Regionalista convicto e ferrenho adepto do FC Porto, o seu percurso político fica marcado pelo grande contributo cívico e político ao serviço da cidade do Porto.
Como escritor, estreou-se em 1986 com o livro Ao encontro do Halley: O Homem e o Cometa (Afrontamento, 1986), um “ensaio de psicologia e antropologia”, e publicou depois vários romances e livros de contos, incluindo Sporá (1992), que foi finalista do Grande Prémio de Romance da Associação Portuguesa de Escritores, O Cavaleiro Azul (2001), Pessoas, Animais e Outros que Tais (2006) e A Queima do Cão de Palha (2008).
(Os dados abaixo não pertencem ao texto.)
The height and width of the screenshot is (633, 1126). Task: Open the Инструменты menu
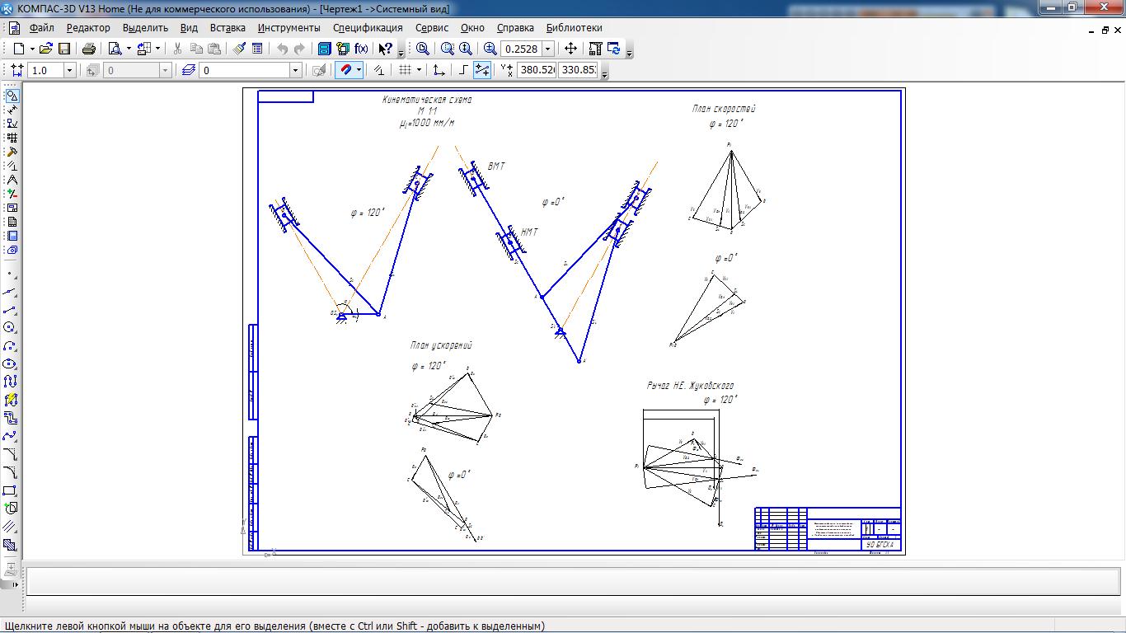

Em 2007, inaugurara os Cadernos do Campo Alegre, editados pelo jornal O Progresso da Foz, com Centenário do Gabiru, evocação dos cem anos da publicação de Os Pobres, de Raul Brandão.
O seu interesse pelo movimento da chamada Filosofia Portuguesa, e em particular pela história e pelo projecto da primeira Faculdade de Letras do Porto, criada por Leonardo Coimbra, está reflectido em livros como A Pluralidade na Escola Portuense de Filosofia: O Pensamento Moral e Político de Newton de Macedo (2010), O Filósofo Fantasma: Lúcio Pinheiro dos Santos (2010) ou O Milagre da Quinta Amarela (2012). Deve-se-lhe ainda a organização dos três volumes da obra completa de Francisco Newton de Macedo, editados em 2014 pela Universidade Católica do Porto.
Em 2014 e 2015, lançou os dois volumes das suas memórias – Da Foz Velha a'O Grito do Povo e Da Revolução Gorada aos Desafios do Presente –, aos quais previa acrescentar um terceiro que já não teve tempo de escrever. Já muito adiantado estava um livro dedicado à China, por onde viajou muito nestes últimos anos.
Rui Moreira anunciou que Pedro Baptista será velado esta sexta-feira, possivelmente a partir das 17h, na Fundação Eugénio de Andrade, no Passeio Alegre, na Foz.